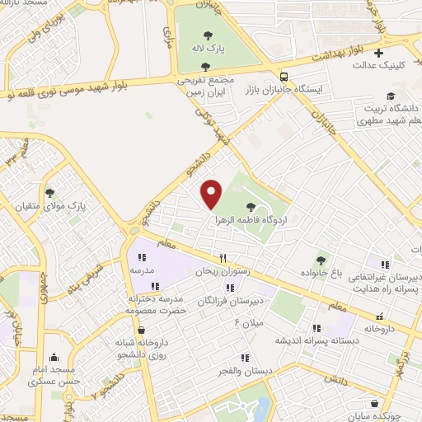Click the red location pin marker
point(212,194)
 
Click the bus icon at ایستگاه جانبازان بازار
point(284,73)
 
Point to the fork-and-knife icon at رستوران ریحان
point(222,257)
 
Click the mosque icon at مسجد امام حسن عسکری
point(54,358)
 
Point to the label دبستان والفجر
point(245,372)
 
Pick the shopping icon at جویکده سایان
point(376,404)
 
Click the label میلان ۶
point(248,321)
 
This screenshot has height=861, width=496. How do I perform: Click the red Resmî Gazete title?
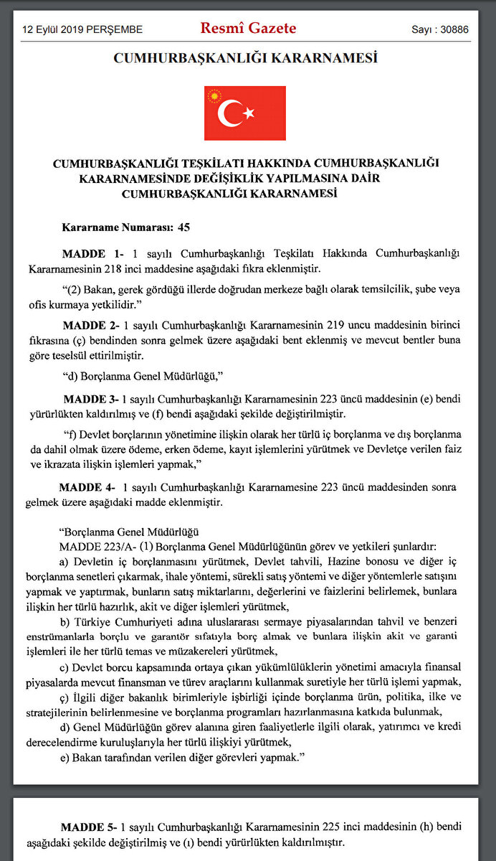pyautogui.click(x=248, y=29)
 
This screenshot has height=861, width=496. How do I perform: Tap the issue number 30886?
pyautogui.click(x=454, y=29)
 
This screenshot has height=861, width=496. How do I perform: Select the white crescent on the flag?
pyautogui.click(x=231, y=113)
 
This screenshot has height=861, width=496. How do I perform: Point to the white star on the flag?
pyautogui.click(x=249, y=113)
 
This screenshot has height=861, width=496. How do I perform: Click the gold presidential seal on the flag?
pyautogui.click(x=214, y=95)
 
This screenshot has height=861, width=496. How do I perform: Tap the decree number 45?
pyautogui.click(x=183, y=227)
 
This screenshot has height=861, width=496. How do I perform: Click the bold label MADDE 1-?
pyautogui.click(x=93, y=254)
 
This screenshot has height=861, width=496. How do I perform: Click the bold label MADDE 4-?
pyautogui.click(x=85, y=487)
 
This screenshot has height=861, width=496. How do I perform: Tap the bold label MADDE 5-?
pyautogui.click(x=89, y=827)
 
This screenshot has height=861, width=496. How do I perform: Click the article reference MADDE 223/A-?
pyautogui.click(x=96, y=545)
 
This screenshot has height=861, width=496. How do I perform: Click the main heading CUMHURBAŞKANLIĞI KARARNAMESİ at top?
pyautogui.click(x=246, y=58)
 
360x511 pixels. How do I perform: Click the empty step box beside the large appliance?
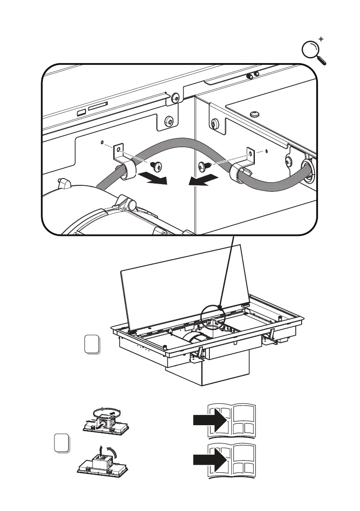click(92, 345)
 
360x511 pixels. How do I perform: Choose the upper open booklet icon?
click(231, 420)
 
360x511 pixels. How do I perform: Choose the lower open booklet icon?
click(231, 461)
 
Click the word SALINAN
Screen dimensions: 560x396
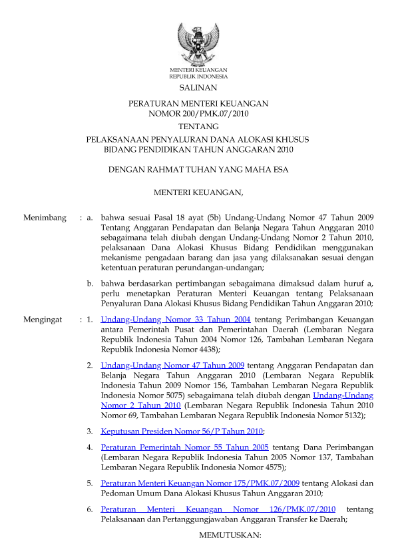coord(198,87)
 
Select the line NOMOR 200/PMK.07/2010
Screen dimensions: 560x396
coord(198,114)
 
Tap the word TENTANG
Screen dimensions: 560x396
coord(198,127)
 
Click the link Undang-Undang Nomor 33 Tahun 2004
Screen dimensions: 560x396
coord(176,320)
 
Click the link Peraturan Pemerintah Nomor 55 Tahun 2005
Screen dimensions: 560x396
coord(185,447)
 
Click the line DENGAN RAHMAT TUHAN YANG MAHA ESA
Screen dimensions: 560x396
coord(198,170)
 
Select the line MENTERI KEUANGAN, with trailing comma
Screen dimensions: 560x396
coord(198,193)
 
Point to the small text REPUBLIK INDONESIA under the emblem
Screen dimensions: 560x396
coord(198,77)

· · · ·

:: TO BE DONE ::
Output the items from the line with "Pick the shopping icon at جویکده سایان" to the line with "pyautogui.click(x=248, y=29)" as a JSON list of strings, one string per line. Skip blank lines and omit the pictures.

:: SOLUTION TO THIS PROBLEM ::
[
  "Pick the shopping icon at جویکده سایان",
  "point(376,404)",
  "Click the label میلان ۶",
  "point(248,321)",
  "This screenshot has height=861, width=496. How do I perform: Click the red Resmî Gazete title?",
  "pyautogui.click(x=248, y=29)"
]